**Instructions for the task:** Using the listing below, return every line that includes "computer".

**Material for the task:**
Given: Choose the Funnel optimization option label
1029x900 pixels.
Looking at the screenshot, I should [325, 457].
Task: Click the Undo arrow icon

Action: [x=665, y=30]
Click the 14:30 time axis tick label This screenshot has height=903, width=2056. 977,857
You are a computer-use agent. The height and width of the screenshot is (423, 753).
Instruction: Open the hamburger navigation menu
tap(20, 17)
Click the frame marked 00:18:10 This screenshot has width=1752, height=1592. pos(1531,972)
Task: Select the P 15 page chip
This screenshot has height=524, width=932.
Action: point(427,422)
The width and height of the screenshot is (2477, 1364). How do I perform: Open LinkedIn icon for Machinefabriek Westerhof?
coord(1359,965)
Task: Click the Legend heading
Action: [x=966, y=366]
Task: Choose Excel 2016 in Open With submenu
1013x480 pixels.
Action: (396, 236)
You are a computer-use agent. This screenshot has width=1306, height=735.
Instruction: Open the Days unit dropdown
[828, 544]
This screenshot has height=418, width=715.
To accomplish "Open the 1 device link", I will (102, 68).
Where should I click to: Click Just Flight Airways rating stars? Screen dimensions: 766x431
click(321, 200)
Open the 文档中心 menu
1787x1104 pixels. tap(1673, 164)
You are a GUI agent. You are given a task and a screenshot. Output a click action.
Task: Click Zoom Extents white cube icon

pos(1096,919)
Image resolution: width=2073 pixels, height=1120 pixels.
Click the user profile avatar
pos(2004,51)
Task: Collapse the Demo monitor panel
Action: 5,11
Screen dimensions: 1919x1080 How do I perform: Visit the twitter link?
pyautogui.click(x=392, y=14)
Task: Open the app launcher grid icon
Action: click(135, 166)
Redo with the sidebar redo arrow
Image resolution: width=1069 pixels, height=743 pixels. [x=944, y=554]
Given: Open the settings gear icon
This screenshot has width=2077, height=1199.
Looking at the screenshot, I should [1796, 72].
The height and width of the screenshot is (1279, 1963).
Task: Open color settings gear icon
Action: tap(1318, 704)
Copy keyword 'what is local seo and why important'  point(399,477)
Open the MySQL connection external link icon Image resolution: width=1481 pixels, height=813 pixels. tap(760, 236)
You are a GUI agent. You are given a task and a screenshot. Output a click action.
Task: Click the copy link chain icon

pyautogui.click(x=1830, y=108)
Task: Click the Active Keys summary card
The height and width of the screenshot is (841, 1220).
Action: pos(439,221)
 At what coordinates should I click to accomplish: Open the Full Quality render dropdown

**Exercise result:**
You are a computer-use agent. The height and width of the screenshot is (423, 753).
You are a computer-use agent. This screenshot has width=1306, height=735.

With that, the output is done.